Posted on July 15th, 2009 No comments
So … i’ve been uncomfortable on my bike for a while. My saddle just hasn’t been right. I decided to put on another saddle and it was better, but not great. I got a saddle from a friend that I had been meaning to try out, but I just hadn’t got to it. Last week, I put it on the track bike as the track bike was 10x worse than my road bike. I liked it! Crazy – eh? So … I like to have the same saddle on my track bike and my road bike – just a thing I like to do. I find another saddle on ebay and win the auction – great price. I get the saddle, but don’t feel like changing it… you see, I want the one on the TRACK bike on the ROAD bike and the new one on the track bike. Yeah… you are probably going “He’s a little worked up about this – isn’t he?” Well, the “new one” actually has steel rails that tend to BEND rather than BREAK. The Dick Lane Velodrome is a rough track and has a “whoop-dee-doo” that is known for breaking saddles. Steel often bends before it breaks. Titanium just flat out breaks – *pop* – all done!
This morning, I saw the saddle and said – eh… not today! Ooops!
This is the product of my lunch ride. It didn’t come COMPLETELY apart until I got it off the bike. I was able to ride home, but it snap’d, crack’d and pop’d down there a lot. Not a good sound between your legs.
Given all that happened and having a desire to ride tomorrow – I had to do some work on my bikes tonight. I’m happy to report all is well. My track bike is sad – it’s Wednesday and it’s just hanging out with the gang… not being abused and beaten on at the DLV, but it now has it’s semi-perma-temporary saddle – so it is at least one with the universe.

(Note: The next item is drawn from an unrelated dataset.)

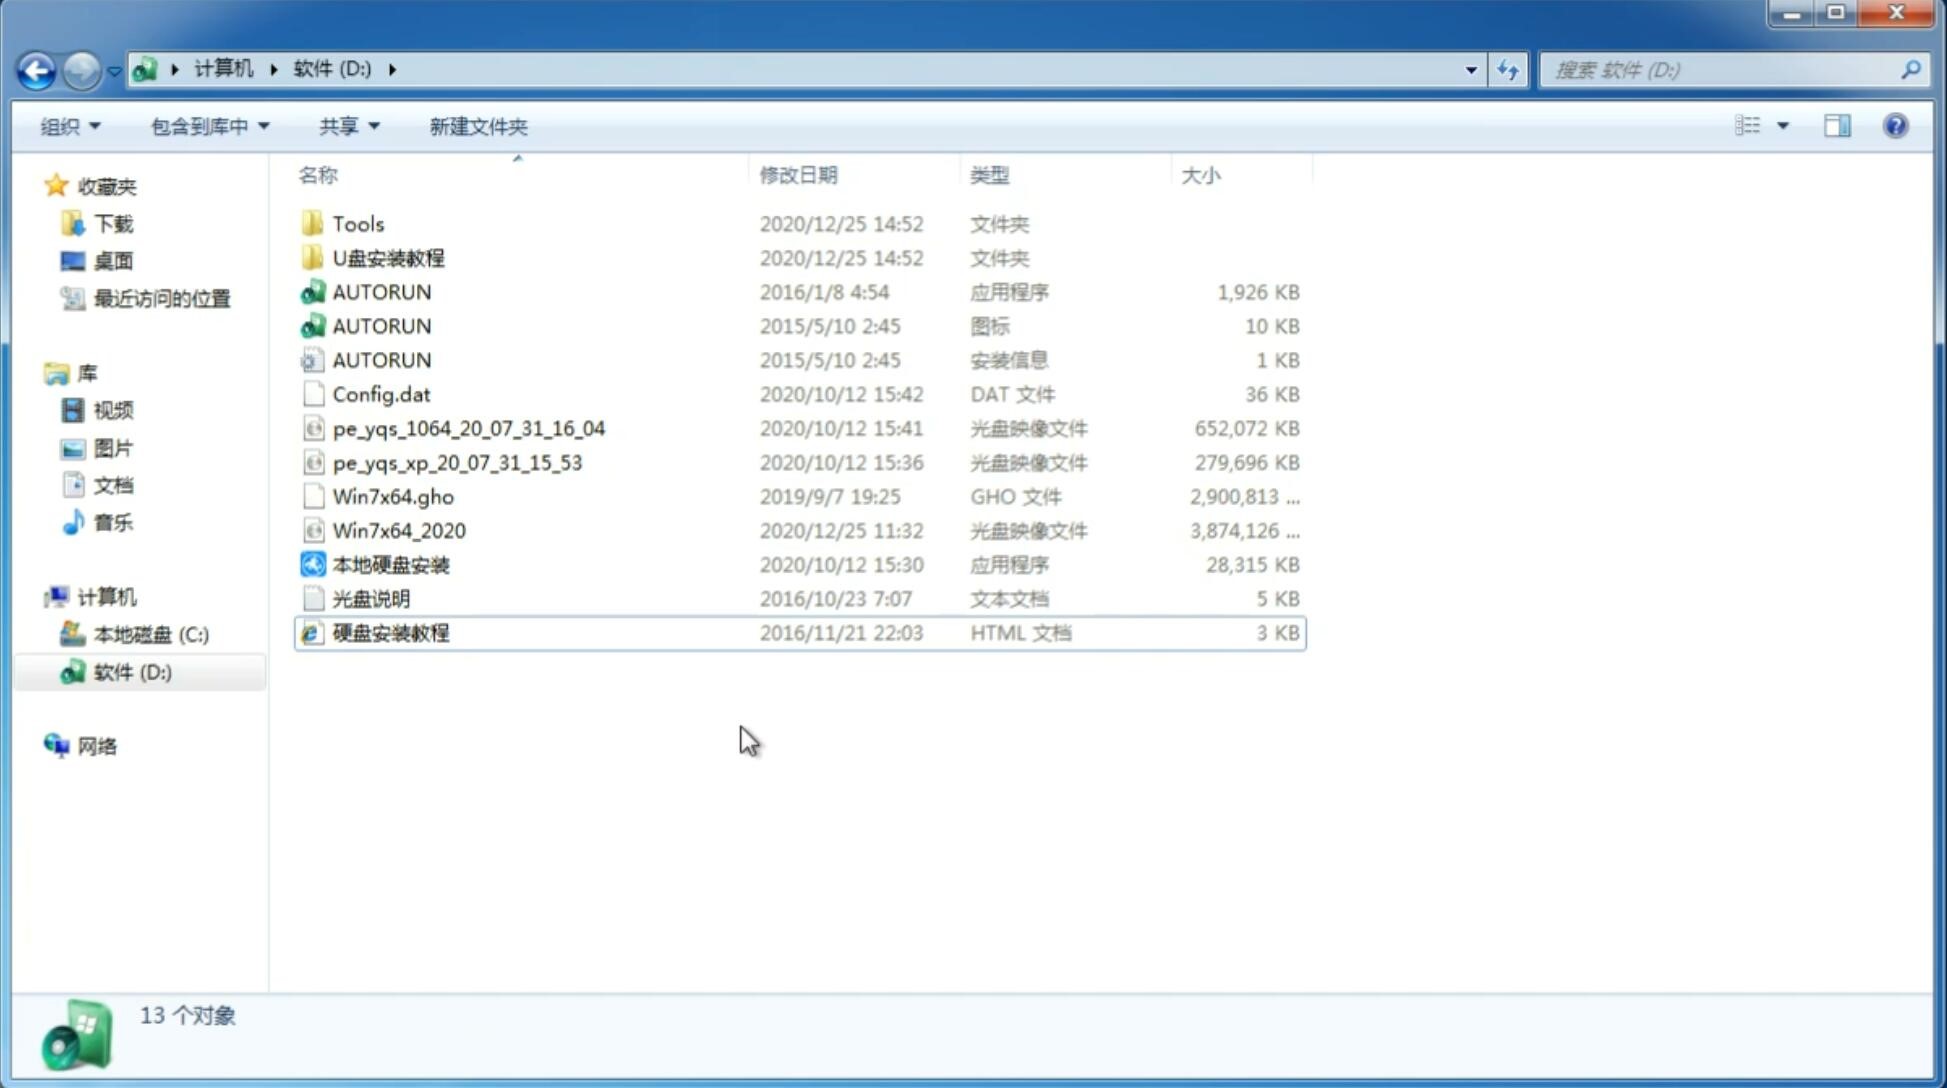
Task: Click back navigation arrow button
Action: 36,68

As you can see, the road bike now has a saddle on it that is all in one piece – no begins the “acclimation period”. I think it won’t last too long. I did race this saddle on the track and it was quite comfortable. The track has a ‘special’ way of letting you know if your saddle is going to work for you or not. Something about pulling G’s in the corner that makes sure you are “in touch” with your saddle.